**EXTRAIT FOURNI**
╭──

Enfin ils prétendent que si le Sauveur, et après lui les évangélistes, les apôtres et les premiers chrétiens, appellent Jésus le Fils de Dieu, ce terme auguste ne signifiait, dans les temps évangéliques, autre chose que l’opposé de fils de Bélial, c’est-à-dire homme de bien, serviteur de Dieu, par opposition à un méchant, un homme qui ne craint point Dieu.

Si les Juifs ont contesté à Jésus-Christ la qualité de Messie et sa divinité, ils n’ont rien négligé aussi pour le rendre méprisable, pour jeter sur sa naissance, sa vie et sa mort, tout le ridicule et tout l’opprobre qu’a pu imaginer leur criminel acharnement.

╰──

**LIGNES DE DONNÉES**
╭──

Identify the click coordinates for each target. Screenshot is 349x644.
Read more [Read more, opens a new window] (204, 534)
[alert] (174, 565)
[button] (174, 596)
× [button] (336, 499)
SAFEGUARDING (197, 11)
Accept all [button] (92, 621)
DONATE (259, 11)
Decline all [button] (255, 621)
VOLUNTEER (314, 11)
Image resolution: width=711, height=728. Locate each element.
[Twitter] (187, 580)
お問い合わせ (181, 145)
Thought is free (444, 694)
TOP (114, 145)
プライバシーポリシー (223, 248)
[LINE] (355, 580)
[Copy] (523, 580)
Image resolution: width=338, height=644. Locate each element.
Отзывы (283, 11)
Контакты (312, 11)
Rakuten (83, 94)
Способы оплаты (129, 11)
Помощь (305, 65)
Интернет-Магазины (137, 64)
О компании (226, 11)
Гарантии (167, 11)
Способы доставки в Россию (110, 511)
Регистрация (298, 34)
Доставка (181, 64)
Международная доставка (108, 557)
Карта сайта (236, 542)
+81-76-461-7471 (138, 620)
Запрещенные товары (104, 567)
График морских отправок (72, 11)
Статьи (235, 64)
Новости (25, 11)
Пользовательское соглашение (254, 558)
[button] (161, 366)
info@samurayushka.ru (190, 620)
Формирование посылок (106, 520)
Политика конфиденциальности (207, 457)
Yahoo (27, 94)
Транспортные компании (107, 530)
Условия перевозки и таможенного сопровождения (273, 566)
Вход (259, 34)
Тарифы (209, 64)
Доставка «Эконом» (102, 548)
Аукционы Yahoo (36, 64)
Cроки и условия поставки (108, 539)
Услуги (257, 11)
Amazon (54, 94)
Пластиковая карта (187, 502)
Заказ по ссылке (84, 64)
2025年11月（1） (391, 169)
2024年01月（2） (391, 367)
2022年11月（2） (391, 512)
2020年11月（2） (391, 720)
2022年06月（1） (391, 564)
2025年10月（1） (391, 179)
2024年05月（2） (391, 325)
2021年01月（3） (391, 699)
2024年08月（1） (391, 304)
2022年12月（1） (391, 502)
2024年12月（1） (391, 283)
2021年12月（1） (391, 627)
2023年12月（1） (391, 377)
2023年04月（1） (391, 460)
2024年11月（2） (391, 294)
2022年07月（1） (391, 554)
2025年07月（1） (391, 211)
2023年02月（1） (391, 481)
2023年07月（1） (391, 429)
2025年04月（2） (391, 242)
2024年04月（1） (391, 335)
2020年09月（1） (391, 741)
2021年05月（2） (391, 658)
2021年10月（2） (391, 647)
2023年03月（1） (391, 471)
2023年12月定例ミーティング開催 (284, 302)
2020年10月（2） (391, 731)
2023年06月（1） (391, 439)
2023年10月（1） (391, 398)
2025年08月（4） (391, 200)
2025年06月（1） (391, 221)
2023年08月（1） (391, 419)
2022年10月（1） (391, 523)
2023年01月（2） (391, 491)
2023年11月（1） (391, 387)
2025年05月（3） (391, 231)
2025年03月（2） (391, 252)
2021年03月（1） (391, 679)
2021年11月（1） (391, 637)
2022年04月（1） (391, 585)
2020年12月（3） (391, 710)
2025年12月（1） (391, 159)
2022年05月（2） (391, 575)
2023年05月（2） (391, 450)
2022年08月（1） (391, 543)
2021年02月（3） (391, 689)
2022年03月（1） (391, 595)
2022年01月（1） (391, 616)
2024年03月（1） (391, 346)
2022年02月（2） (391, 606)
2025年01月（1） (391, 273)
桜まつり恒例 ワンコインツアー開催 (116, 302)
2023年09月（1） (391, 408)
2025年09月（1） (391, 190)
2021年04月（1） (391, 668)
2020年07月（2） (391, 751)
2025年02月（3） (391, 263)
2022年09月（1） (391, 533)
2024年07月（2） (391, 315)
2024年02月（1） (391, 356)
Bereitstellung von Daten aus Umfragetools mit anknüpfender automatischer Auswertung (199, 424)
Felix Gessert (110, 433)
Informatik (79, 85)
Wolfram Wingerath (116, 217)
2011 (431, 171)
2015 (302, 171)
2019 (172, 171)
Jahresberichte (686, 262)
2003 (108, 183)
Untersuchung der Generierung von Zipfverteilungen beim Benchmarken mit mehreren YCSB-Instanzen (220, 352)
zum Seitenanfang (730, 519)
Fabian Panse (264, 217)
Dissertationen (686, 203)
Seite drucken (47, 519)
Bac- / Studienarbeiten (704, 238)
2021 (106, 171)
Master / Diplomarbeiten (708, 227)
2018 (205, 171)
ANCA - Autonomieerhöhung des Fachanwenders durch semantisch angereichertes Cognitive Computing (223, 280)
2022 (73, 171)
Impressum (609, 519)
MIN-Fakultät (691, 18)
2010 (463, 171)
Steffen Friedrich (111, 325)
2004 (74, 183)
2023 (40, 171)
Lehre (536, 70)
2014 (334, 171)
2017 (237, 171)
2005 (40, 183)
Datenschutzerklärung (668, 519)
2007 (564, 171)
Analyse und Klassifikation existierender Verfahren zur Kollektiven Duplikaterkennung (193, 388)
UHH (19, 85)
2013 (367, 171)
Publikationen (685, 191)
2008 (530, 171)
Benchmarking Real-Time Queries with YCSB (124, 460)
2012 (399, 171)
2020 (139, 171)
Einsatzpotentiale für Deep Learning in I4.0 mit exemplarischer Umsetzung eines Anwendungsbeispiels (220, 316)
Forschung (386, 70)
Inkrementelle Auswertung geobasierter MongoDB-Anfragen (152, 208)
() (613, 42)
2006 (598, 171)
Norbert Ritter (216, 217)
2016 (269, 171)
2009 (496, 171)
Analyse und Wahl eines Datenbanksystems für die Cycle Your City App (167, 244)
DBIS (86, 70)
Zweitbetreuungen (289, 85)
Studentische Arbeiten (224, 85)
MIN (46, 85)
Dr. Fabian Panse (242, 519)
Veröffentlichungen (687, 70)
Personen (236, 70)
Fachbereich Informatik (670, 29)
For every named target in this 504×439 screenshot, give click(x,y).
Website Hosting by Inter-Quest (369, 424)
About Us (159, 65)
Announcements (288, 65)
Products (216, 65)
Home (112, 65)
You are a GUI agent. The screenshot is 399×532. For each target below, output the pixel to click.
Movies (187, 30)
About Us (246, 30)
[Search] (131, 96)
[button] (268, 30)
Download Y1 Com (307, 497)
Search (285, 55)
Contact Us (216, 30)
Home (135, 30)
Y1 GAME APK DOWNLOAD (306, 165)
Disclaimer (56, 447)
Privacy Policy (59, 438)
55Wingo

╰──

**VOTRE OBJECTIF**
Restituez mot pour mot le passage de l'extrait fourni allant de « Enfin ils prétendent » jusqu'à « leur criminel acharnement. ». Appuyez-vous uniquement sur l'extrait fourni.

**RÉSULTAT FINAL**
Enfin ils prétendent que si le Sauveur, et après lui les évangélistes, les apôtres et les premiers chrétiens, appellent Jésus le Fils de Dieu, ce terme auguste ne signifiait, dans les temps évangéliques, autre chose que l’opposé de fils de Bélial, c’est-à-dire homme de bien, serviteur de Dieu, par opposition à un méchant, un homme qui ne craint point Dieu.

Si les Juifs ont contesté à Jésus-Christ la qualité de Messie et sa divinité, ils n’ont rien négligé aussi pour le rendre méprisable, pour jeter sur sa naissance, sa vie et sa mort, tout le ridicule et tout l’opprobre qu’a pu imaginer leur criminel acharnement.